Uluslararası ilişkiler milli çıkarların ortak paydası üzerinden yürür. Ülkeler, dış gelişmeleri bütünüyle yönetemez. Burada başarı ölçüsü, ülkelerin, önemli gelişmeler karşısında ne kadar insanî ve vicdanî bir duruş sergileyebildiğidir.
Son yıllarda Türkiye’de en büyük eleştiri “AK Parti hükümetlerinin uyguladığı dış politikanın Türkiye’yi yalnız bıraktığı” iddiasıdır. Hatta özellikle Suriye politikamız Başbakan Davutoğlu için defalarca gensoru konusu oldu.
Ancak, Suriye politikamızı Esad’ın sarayından bakarak değerlendiren CHP ve paralelindekiler, bir çelişki girdabına kapılmış durumdadır. Zira Sayın Davutoğlu, yaklaşık dört yıl önce Esad’ı reform yapması ve kendi halkına silah doğrultmaması konusunda ne kadar dil döktüğünü defalarca anlattı. Ama Esad bu çabalara, cuma namazından çıkanlara ateş açarak cevap verdi.
Zulme rıza zulümdür
Peki bu durumda Türkiye’nin tutumu ne olmalıydı?

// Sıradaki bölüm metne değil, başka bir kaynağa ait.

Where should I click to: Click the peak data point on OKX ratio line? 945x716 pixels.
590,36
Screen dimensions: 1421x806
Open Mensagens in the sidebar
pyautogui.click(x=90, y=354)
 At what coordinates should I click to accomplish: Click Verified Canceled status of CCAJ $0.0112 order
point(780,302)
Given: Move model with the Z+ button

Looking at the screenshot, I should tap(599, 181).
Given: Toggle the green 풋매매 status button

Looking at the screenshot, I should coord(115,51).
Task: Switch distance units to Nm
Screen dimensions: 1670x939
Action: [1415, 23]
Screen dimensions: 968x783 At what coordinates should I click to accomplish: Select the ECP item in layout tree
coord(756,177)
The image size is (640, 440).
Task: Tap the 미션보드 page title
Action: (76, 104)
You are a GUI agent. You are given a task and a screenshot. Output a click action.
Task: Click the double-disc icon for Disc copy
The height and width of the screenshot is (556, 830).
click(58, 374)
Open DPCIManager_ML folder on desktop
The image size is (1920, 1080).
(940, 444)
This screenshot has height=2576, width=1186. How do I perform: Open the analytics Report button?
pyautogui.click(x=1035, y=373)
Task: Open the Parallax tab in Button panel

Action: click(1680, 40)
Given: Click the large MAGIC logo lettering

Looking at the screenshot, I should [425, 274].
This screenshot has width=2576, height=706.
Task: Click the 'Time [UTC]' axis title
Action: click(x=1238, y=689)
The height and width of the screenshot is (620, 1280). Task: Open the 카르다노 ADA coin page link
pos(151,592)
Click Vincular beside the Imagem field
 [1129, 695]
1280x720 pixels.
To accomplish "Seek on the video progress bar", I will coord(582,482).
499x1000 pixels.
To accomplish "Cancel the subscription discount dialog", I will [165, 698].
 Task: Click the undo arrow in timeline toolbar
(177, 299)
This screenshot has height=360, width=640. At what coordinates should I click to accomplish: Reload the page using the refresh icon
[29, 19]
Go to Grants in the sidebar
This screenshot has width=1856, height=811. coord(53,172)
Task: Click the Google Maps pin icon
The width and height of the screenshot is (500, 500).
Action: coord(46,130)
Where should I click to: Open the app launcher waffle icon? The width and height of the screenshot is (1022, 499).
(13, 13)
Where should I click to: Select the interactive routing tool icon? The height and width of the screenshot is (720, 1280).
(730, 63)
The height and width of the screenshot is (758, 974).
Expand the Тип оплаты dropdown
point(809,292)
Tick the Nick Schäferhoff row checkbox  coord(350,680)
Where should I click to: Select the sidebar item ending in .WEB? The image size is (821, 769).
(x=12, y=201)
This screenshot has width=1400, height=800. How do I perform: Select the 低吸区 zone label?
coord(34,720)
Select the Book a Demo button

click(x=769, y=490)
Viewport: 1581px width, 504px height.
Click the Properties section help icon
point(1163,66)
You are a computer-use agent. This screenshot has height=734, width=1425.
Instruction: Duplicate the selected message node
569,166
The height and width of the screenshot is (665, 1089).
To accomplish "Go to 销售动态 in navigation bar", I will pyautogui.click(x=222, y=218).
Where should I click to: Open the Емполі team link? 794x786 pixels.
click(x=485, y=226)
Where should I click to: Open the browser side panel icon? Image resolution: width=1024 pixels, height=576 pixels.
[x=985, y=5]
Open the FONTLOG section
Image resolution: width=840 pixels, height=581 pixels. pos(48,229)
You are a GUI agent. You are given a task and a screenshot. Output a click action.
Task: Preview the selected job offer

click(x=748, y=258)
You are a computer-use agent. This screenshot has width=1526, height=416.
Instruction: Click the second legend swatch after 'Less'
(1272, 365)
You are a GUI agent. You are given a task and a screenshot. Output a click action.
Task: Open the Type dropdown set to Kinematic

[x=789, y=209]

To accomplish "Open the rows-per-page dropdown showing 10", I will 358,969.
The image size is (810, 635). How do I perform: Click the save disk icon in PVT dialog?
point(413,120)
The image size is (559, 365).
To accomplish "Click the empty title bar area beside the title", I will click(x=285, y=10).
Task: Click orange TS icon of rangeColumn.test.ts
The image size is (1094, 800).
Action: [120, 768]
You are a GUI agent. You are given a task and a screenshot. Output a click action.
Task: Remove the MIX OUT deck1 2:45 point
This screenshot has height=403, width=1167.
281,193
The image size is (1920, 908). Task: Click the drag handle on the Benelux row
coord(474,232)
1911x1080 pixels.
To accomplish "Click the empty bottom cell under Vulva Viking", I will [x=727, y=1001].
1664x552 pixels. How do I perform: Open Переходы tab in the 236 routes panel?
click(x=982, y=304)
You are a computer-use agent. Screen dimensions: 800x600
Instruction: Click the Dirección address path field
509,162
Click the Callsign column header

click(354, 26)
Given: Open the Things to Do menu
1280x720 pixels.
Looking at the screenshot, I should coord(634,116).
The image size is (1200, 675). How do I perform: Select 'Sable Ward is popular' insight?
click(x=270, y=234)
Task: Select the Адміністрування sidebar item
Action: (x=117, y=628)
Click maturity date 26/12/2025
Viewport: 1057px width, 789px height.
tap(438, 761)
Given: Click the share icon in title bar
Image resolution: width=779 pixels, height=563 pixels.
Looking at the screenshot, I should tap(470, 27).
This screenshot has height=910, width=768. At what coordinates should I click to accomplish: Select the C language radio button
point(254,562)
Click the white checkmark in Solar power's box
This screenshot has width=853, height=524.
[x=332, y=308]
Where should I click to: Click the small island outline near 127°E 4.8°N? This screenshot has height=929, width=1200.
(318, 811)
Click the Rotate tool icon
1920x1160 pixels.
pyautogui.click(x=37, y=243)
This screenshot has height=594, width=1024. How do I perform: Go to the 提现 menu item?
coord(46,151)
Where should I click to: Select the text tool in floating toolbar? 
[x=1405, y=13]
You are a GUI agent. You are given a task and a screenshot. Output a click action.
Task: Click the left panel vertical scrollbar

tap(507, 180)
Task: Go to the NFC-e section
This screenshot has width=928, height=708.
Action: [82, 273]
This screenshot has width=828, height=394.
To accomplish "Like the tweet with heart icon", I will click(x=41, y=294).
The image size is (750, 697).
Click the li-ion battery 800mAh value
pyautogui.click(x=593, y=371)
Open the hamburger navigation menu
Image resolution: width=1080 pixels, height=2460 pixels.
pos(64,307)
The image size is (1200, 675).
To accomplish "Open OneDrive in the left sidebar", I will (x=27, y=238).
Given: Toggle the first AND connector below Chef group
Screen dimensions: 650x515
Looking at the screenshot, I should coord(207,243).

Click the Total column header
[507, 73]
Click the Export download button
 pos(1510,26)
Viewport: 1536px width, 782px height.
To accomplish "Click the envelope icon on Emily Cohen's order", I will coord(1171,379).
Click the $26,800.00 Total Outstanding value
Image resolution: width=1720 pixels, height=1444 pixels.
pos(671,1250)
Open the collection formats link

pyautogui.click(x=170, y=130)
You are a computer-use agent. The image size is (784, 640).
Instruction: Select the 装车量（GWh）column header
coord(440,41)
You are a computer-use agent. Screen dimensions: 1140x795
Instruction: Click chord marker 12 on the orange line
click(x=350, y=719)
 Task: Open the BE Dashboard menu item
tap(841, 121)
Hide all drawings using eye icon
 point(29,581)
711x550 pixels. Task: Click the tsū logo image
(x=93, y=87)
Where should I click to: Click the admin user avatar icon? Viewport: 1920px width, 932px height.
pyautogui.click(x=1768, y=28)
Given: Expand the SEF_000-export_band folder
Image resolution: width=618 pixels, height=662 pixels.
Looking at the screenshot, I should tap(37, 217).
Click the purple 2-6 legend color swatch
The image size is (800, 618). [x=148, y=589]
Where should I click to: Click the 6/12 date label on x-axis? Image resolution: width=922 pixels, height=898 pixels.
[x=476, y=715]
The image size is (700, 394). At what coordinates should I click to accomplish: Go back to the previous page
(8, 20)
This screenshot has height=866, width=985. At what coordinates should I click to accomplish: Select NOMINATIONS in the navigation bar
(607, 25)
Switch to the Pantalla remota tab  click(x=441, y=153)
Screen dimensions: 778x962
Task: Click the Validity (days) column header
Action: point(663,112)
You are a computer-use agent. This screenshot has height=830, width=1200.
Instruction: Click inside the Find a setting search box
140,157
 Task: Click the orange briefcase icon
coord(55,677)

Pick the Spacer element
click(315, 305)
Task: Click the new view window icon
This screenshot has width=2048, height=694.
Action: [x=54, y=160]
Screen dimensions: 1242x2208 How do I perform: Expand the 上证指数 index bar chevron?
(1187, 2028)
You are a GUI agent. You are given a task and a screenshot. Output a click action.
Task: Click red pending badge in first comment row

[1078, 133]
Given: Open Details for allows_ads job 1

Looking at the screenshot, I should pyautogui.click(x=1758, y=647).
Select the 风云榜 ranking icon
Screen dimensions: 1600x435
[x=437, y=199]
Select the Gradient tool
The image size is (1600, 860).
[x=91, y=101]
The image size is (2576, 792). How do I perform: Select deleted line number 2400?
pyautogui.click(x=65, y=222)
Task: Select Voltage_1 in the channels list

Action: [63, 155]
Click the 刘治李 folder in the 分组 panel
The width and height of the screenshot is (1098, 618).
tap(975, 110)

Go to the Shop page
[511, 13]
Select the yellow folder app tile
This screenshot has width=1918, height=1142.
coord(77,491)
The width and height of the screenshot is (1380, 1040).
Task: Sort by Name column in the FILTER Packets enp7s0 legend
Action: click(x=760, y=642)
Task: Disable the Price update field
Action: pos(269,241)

Büyük bir öngörü (!) ile Esad’a tavır almamız durumunda Türkiye’nin başına gelecek felaketleri düşünerek, menfaatlerinin altında ezilen bazı ülkeler gibi Esad’ın yanında mı yer almalıydık? Yoksa kiminin gafletten, kiminin de hıyanetten söylediği gibi “Tarafsız mı kalmalıydık?” Gaflettekileri Allah affetsin ama hıyanet içindekilerin de çok iyi bildiği gibi, haklı ile haksızın mücadelesinde tarafsız kalmak haksıza destek olmaktır...
Hasretle kucaklaşıyorlar
Türkiye’nin dış politikasını yerden yere vuranlar kasten Suriye ve Irak’ı zumlamakta, fotoğrafın tamamını özellikle gizlemektedir. Bunu görmek için son dönemde Balkanlar’da, Kafkaslar’da ve özellikle de Afrika’da atılan adımlara önyargısız bakmak yeterlidir. Devletin oluşturduğu yeni strateji çerçevesinde TİKA, Yunus Emre Enstitüsü, STK’lar ve işadamları tarafından yürütülen bu çok yönlü seferberliği arkadaşımız Erdinç Akkoyunlu kısaca toparladı ve iki gün boyunca sizlerle paylaşacağız.
Ben şu kadarını söyleyeyim ki, ülkelerin asıl sahipleri halkları ise son yıllarda atılan bu adımlar amacına ulaşmış, karşılıksız sunulan hizmetlerle gönlünü fethettiğimiz bütün Afrika ahalisi, sayın Erdoğan’ın şahsında Türkiye’yi hasretle kucaklamışlardır. Bu kavuşma coşkusunu, gittiğim bir düzine Afrika ülkesinde bizzat gördüm. Sömürge düzeni bozulduğu için rahatsız olan ülkeler ne yaparsa yapsın bu kucaklaşmaya mani olamayacaklardır. Çünkü onların “Önce ben” odaklı politikaları, Türkiye’nin “Önce insan” stratejisiyle iflas etmiştir. Onların, Afrika’yı iliklerine kadar soyan sömürü düzenini Türkiye, “Veren el, alan elden üstündür” düsturuyla yıkmıştır. Onun için Cumhurbaşkanı Erdoğan’ın, Etiyopya Meclisi’ndeki konuşması dinmeyen alkışlara karışmıştır.
Netice itibariyle, doğudan mahrum; batıya mahkum statükoyu terk edip, bölgesinde güçlü bir ülke olarak batıya ilerlemeyi tercih eden Türkiye, tarihin kendisine yüklediği misyona geri dönüyor ve Osmanlı coğrafyası ile bütünleşiyor.
KAFAMA TAKILANLAR..
CHP’den Syriza çıkar mı?
Yunanistan’daki seçimden sonra Türkiye’de bir Syriza aşkı başladı ki sormayın gitsin. Hemen her parti ‘Yerli Syriza’ olduğunu iddia ediyor. En ilginci de ‘sol’ kanattan ilerleyen CHP bu yarışta öne çıkmaya çalışıyor. Oysa işin aslına bakılırsa Syriza’ya en uzak olan CHP’dir. İlla da bir partiye benzetilecek ise bu ne HDP ne de CHP’dir. Olsa olsa cezaevinde doğup iktidara yürüyen AK Parti’dir.